# Work instructions:
Copy out verbatim the lines below, from the first line down to and including the line that contains "click(x=66, y=37)".

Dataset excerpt
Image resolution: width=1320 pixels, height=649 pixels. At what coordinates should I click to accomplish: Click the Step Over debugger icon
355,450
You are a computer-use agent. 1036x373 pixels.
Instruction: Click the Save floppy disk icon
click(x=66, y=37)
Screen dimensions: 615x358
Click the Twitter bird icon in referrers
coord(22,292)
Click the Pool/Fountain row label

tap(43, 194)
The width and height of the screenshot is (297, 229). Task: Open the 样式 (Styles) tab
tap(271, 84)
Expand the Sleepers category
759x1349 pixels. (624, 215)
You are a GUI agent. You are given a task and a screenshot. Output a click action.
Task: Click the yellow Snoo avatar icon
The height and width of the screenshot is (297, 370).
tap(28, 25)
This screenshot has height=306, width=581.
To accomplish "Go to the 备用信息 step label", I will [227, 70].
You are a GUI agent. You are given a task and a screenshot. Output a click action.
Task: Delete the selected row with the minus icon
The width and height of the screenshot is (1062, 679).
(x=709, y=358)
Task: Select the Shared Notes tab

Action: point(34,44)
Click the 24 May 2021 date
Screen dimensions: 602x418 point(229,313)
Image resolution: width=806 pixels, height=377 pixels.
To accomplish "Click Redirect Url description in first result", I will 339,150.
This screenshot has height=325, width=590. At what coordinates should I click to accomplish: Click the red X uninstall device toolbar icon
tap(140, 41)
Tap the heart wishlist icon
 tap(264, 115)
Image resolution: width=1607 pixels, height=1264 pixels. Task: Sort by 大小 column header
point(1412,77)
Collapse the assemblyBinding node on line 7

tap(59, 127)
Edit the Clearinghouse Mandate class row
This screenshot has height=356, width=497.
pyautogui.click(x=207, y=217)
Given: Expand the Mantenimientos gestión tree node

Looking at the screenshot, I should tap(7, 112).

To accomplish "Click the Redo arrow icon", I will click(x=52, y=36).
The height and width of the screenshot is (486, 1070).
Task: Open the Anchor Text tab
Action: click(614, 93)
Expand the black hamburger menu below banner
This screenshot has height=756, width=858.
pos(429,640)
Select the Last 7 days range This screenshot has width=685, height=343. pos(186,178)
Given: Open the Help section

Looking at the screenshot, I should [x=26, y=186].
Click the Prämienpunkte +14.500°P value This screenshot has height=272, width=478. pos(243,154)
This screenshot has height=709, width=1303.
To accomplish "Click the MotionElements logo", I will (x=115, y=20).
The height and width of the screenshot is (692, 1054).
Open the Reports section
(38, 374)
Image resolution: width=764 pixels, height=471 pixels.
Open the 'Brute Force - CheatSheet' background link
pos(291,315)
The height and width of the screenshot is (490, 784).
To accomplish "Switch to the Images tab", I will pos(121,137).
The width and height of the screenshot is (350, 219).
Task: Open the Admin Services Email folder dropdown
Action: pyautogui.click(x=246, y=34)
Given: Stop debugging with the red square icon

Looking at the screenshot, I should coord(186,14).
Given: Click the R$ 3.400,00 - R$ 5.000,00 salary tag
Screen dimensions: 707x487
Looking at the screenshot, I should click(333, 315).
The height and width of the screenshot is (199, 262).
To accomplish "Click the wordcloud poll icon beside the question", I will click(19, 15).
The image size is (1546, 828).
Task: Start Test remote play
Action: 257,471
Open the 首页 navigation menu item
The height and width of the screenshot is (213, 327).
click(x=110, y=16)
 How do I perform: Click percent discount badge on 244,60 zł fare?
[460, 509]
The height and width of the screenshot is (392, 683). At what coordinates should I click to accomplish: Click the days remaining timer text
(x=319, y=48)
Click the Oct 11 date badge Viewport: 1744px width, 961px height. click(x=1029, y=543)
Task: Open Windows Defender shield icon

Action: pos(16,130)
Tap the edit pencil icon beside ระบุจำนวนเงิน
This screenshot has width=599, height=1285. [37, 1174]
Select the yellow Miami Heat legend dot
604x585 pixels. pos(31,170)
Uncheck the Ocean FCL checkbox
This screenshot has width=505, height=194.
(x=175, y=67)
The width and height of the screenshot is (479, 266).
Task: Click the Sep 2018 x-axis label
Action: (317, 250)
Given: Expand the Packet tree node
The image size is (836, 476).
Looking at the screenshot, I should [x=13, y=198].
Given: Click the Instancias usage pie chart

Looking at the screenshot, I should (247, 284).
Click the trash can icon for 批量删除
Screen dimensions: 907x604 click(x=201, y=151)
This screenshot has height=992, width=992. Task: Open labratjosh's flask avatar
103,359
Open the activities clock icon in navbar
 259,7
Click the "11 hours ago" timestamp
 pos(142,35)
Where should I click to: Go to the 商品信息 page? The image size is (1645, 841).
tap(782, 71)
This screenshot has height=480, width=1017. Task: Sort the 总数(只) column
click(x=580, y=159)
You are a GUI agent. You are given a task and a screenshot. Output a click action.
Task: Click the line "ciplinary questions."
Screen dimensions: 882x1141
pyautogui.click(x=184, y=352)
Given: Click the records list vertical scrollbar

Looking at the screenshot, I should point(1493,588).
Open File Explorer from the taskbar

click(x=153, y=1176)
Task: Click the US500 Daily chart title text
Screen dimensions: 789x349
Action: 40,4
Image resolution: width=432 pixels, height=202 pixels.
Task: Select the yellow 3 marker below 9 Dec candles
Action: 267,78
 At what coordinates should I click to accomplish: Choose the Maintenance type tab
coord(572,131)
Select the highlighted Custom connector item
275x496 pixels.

# Correct output:
Image resolution: width=1320 pixels, height=649 pixels. At what coordinates should I click to accomplish: Click the Step Over debugger icon
355,450
You are a computer-use agent. 1036x373 pixels.
Instruction: Click the Save floppy disk icon
click(x=66, y=37)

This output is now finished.